Pixel coordinate grounding data:
===

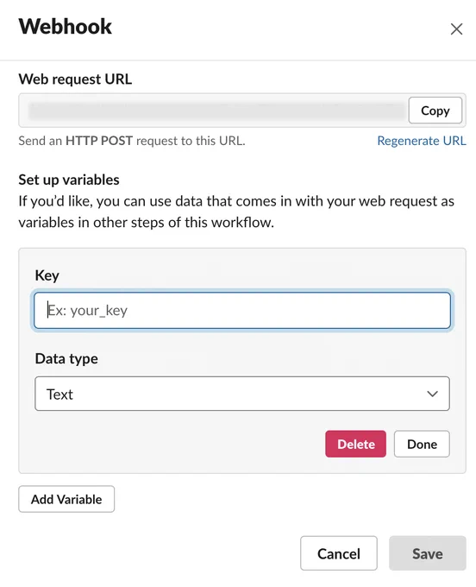Click the Data type label
The height and width of the screenshot is (587, 476).
(x=66, y=358)
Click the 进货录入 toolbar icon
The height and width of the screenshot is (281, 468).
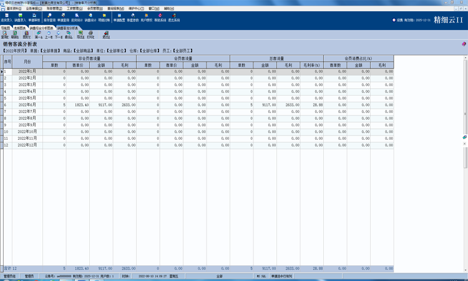pyautogui.click(x=6, y=17)
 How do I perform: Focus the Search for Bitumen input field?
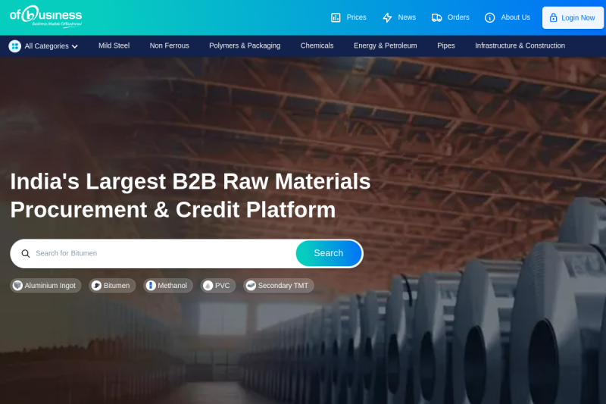(x=159, y=253)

===

**Problem statement**
Exactly the lines from the one containing "How do I perform: Focus" through the end of the data above: repeat those, both ends included, and nothing else. Skip the pictures.

**Solution below**
 How do I perform: Focus the Search for Bitumen input field?
(x=159, y=253)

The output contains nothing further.